Operating-model transformations require several distinct capability-building efforts. The largest of these is likely to involve a significant fraction of the organization’s overall workforce, as automation and digitization alter skills requirements. In one cross-industry survey of more than 1,200 executives, almost 90 percent reported believing that they will face skills gaps in the workforce over the next five years. The scale of the upskilling and reskilling challenge will likely require companies to deploy capability-building programs that are broader and more rigorously monitored than is typical today. E-commerce giant Amazon, for example, is investing $700 million to train 100,000 employees for higher-skilled jobs.
An organization hoping to transform its operating model will also need people capable of driving change. That means developing a number of new or reimagined roles, including process designers, change agents, coaches, and trainers. A structured development program that recruits high-potential candidates from within the business, and allows them to develop new skills on the job, can simultaneously accelerate the implementation of the transformation program while building valuable capabilities for broader reskilling and change projects long-term.
Revamped support functions
To support the pace of change required to transform toward a next-generation operating model, organizations can increase the velocity at which they allocate and provide resources (both human and financial) to support functions.
From an HR perspective, this means the function provides the right set of skilled workers at the right time and the right cost. HR gets closer to its “customers” in the wider business, becoming a strategic partner that helps define new roles and capability requirements. HR will need to be nimble in response to rapidly evolving talent requirements, and innovative in the application of new acquisition strategies, external partnerships, and reskilling initiatives.
The finance function, on the other hand, can allow for rapid reallocation of financial resources, moving away from annual planning cycles and adopting a faster, more flexible quarterly business review to rapidly redirect funds where they are most needed and likely to have the highest return on investment. Finance also plays a role of “value assurance unit,” ensuring that the objectives and key results (OKR) of agile squads’ can be linked to financial metrics.

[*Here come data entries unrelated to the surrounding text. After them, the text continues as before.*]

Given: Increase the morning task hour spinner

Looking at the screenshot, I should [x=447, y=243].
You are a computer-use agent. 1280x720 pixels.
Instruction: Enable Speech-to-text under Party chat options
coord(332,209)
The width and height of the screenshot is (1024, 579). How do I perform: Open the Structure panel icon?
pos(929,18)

A strategic technology partner breaking down silos
Like HR and finance, the IT function will also want to adapt its operating model to work much more closely with its colleagues in operations. Effective teams cut across not only functions but also technologies, including automation and advanced analytics, with representation from roles such as architects, engineers, developers.

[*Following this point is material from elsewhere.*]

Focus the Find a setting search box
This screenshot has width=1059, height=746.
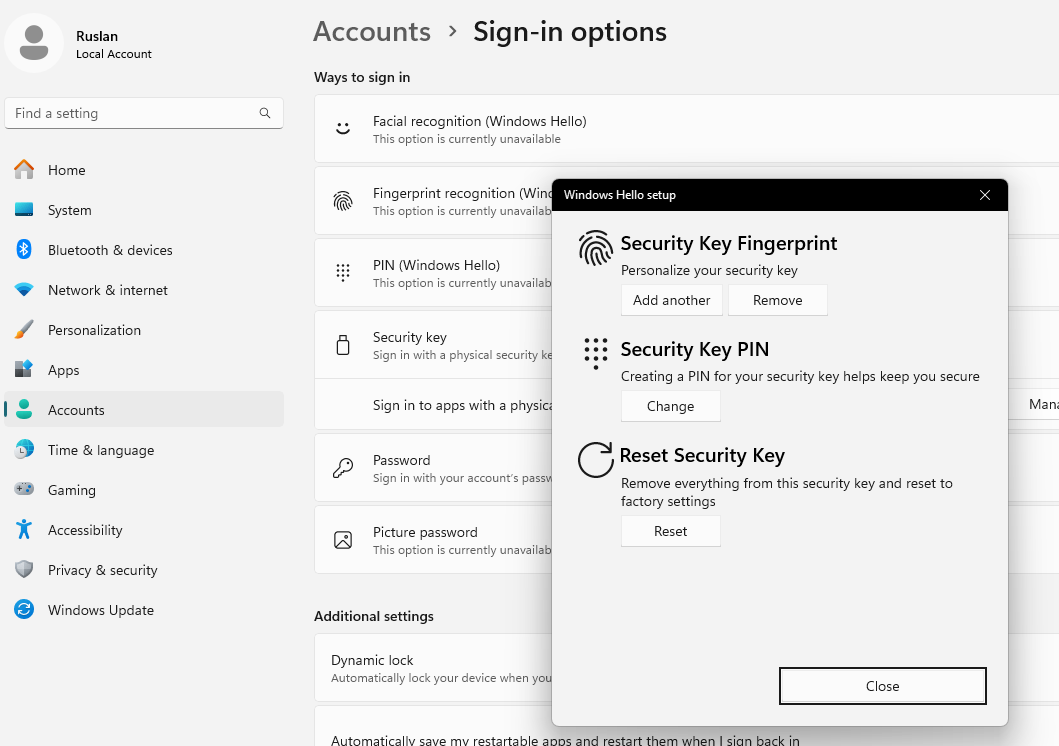point(130,113)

An important task for the IT function will be to continuously maintain and refresh its roadmaps across technologies and parts of the organization, so that the organization’s technologies evolve toward a consistent, unified architecture. For example, one large bank invested tens of millions of dollars in its AI transformation without revisiting its IT architecture, or its data-management or data-security processes. Hampered by structural problems, the effort delivered only a handful of proof-of-concept applications in two years. To accelerate and energize its transformation, the bank’s business and IT functions engaged in a six-week effort that redefined the organization’s IT vision and roadmap.

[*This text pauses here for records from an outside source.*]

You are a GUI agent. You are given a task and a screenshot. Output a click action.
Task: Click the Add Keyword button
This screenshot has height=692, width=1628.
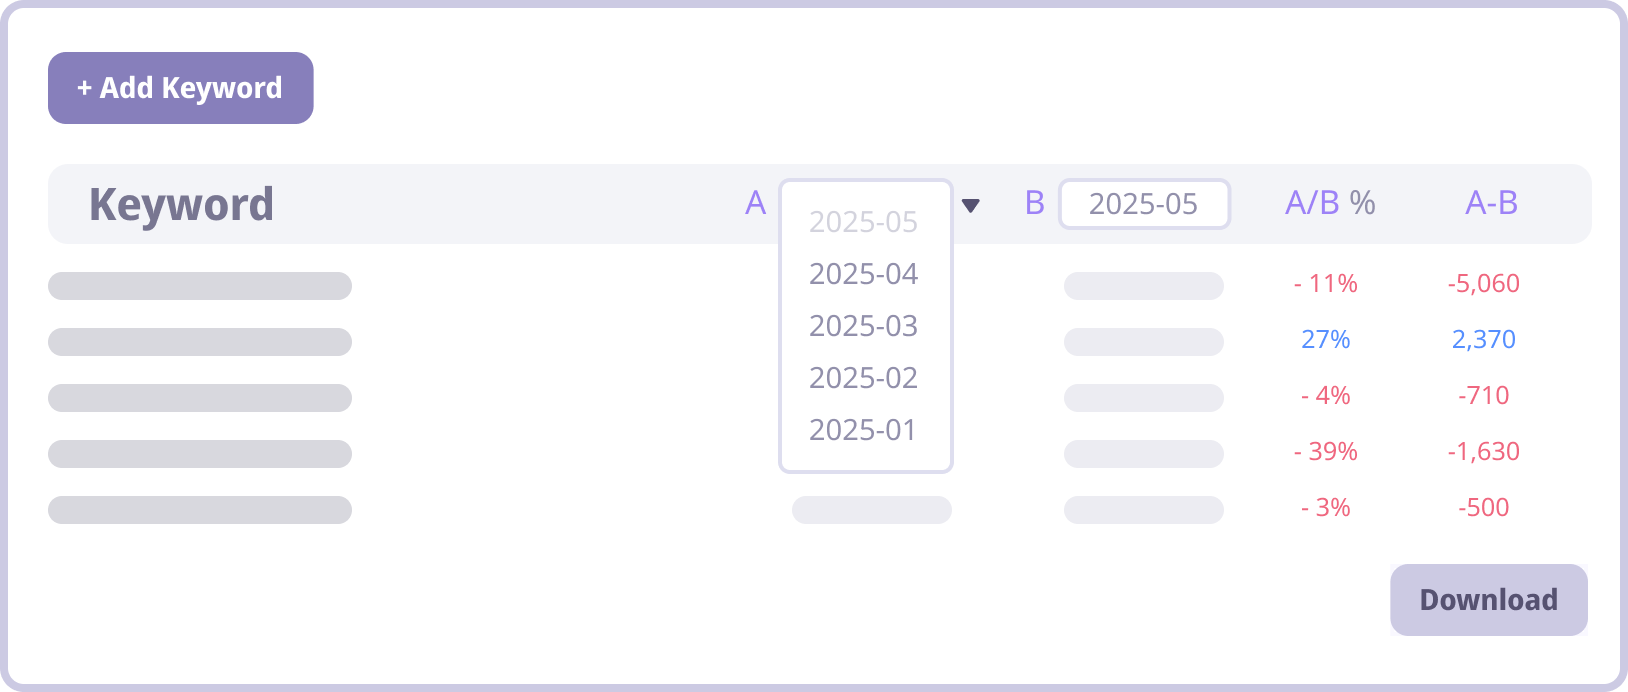point(181,88)
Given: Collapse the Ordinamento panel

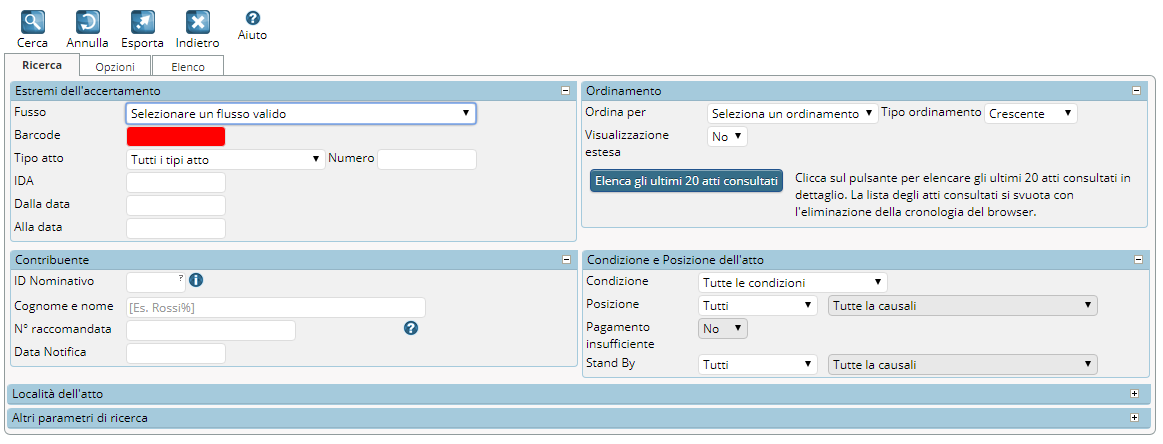Looking at the screenshot, I should point(1136,91).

The successful transition to a next-generation operating model will require organizations to overcome the barriers to scale that have hampered many earlier transformation efforts. That will mean looking beyond technology, with a sustained focus on the organization, talent, and enabling infrastructure. With the right foundation in place, organizations can deliver immense value: distinctive customer experience, resilient and nimble operations, and highly engaged and motivated employees.